Matching Pipeline The Matching Pipeline, shown in Figure 3, also consists
of several predefined components of the MELT Framework. As in the Training
Pipeline, a recall matcher is used as a starting point, thus, marking the theoreti-
cally highest recall that can be achieved with this matching system. The resulting
alignment will then be processed by a confidence splitter, which will delete all
correspondences that are simple string matches and have a confidence level of
1.0, as well as their entities from the alignment returned by the recall matcher.
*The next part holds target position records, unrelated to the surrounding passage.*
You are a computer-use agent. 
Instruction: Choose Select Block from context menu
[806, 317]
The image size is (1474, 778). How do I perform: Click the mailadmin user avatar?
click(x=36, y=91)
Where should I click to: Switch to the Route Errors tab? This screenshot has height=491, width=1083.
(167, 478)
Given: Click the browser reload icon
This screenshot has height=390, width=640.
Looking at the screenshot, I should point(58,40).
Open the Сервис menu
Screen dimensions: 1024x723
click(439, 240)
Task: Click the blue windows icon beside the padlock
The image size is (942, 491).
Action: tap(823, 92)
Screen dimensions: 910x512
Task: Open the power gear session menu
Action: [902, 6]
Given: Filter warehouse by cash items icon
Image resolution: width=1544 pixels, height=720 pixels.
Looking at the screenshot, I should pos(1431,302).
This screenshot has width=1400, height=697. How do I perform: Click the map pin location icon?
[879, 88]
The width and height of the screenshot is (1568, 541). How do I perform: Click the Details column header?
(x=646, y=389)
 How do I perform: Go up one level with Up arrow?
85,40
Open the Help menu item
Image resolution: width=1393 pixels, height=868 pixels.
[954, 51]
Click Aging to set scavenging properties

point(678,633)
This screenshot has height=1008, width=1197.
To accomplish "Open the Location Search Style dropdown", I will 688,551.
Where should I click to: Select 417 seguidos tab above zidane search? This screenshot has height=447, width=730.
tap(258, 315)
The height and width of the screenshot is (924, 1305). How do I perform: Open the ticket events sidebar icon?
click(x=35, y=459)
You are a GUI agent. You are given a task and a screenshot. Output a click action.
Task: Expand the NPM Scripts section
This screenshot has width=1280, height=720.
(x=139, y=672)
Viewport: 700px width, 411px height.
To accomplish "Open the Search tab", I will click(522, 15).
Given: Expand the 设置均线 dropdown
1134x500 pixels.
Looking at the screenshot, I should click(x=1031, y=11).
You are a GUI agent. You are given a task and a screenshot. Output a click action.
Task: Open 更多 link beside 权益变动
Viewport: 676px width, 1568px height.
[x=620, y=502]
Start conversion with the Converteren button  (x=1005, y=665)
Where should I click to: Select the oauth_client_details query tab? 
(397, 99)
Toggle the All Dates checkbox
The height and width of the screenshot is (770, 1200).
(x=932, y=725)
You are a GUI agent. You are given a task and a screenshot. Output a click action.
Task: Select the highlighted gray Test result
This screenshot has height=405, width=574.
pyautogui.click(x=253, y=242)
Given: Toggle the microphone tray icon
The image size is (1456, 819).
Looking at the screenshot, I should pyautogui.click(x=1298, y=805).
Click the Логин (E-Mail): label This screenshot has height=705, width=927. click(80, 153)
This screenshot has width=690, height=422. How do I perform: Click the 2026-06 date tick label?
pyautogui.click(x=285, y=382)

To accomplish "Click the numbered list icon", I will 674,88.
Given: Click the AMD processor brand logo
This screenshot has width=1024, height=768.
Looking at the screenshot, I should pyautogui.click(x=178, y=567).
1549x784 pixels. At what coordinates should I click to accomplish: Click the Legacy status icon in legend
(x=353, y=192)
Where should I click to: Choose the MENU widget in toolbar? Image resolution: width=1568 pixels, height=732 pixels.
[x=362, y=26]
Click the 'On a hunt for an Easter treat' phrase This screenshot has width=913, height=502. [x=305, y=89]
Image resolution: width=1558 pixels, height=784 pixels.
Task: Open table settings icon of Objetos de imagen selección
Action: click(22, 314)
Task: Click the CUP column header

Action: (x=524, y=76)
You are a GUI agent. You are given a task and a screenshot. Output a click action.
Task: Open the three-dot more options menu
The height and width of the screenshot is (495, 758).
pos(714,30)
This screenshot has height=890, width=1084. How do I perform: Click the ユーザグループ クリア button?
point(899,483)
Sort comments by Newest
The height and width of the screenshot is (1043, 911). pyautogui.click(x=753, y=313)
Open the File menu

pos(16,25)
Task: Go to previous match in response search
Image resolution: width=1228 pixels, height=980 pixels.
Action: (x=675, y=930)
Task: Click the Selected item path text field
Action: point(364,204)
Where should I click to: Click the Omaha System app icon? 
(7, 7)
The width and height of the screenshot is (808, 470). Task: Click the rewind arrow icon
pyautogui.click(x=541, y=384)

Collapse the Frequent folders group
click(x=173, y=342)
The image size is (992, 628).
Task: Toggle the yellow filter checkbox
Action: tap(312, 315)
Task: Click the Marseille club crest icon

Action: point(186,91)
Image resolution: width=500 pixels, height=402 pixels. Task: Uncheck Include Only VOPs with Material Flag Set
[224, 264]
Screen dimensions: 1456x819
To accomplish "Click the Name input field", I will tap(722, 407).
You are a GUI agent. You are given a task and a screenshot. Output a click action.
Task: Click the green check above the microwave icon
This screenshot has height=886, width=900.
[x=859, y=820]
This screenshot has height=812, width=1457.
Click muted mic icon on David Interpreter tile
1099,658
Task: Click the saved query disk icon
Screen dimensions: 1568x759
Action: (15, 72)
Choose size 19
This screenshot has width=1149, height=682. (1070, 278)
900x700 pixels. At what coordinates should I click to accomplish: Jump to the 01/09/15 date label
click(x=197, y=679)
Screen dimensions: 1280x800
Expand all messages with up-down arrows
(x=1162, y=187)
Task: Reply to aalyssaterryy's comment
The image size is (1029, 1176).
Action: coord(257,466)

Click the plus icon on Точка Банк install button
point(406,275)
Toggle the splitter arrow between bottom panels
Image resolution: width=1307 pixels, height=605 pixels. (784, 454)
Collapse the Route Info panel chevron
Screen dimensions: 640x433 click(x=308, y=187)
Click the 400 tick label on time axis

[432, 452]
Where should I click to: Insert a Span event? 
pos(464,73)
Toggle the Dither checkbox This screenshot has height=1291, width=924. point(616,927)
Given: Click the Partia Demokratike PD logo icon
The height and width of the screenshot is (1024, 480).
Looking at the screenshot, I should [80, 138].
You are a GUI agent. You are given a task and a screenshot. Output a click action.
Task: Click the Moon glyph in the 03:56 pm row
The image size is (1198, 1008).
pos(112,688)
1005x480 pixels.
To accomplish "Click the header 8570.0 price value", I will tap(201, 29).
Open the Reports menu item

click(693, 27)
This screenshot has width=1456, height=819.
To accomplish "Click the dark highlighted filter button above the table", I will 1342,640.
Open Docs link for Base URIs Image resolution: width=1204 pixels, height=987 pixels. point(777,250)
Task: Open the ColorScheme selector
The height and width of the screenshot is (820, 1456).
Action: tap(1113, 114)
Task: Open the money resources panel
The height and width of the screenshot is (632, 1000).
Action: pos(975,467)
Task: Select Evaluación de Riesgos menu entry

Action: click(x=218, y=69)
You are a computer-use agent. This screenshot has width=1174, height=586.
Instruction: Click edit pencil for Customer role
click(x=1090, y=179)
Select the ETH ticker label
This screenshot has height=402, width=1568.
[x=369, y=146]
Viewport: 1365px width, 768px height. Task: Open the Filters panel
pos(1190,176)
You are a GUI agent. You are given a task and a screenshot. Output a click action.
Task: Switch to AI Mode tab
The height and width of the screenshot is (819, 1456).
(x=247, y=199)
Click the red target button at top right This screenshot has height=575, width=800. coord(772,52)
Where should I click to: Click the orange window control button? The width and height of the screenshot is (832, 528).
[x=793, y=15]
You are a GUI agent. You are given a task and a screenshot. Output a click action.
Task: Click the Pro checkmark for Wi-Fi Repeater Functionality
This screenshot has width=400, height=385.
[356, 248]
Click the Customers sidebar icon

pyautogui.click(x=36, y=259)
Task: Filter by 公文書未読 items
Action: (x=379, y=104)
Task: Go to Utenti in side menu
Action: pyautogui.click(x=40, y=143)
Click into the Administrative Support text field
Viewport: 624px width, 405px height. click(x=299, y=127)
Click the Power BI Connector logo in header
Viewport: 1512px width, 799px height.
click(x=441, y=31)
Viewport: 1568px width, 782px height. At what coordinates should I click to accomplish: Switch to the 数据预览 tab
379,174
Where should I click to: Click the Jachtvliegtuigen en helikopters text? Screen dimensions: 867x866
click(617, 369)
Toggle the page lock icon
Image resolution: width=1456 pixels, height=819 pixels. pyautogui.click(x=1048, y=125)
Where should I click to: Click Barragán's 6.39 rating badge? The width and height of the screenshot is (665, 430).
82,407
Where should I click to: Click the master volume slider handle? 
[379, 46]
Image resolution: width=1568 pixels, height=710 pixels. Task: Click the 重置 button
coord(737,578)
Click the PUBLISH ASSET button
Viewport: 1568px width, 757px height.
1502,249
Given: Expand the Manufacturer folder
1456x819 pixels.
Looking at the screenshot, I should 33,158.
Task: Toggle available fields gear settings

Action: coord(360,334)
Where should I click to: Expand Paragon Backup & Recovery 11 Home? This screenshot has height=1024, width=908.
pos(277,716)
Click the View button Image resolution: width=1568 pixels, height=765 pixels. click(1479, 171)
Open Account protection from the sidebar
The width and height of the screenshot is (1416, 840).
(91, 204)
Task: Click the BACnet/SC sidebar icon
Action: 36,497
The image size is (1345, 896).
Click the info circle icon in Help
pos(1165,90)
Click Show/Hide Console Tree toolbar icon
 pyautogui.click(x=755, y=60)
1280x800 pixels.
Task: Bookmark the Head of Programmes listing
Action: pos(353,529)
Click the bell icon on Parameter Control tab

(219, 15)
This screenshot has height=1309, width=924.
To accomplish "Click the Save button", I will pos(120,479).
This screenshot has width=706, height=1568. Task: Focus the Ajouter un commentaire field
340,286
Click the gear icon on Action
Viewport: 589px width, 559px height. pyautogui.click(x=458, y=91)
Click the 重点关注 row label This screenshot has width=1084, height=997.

These correspondences are then saved temporarily into a separate alignment,
so they will not get reclassified by the transformer model. Then the cleaned up
alignment is passed on to a transformer filter, which will load the previously
fine-tuned transformer model from the disk and add another confidence score to
each correspondence in the alignment. In order to make use of this newly added
confidence level, and to eliminate correspondences the transformer classified as a
bad match by a low confidence score, a confidence filter is used. It will “cut off”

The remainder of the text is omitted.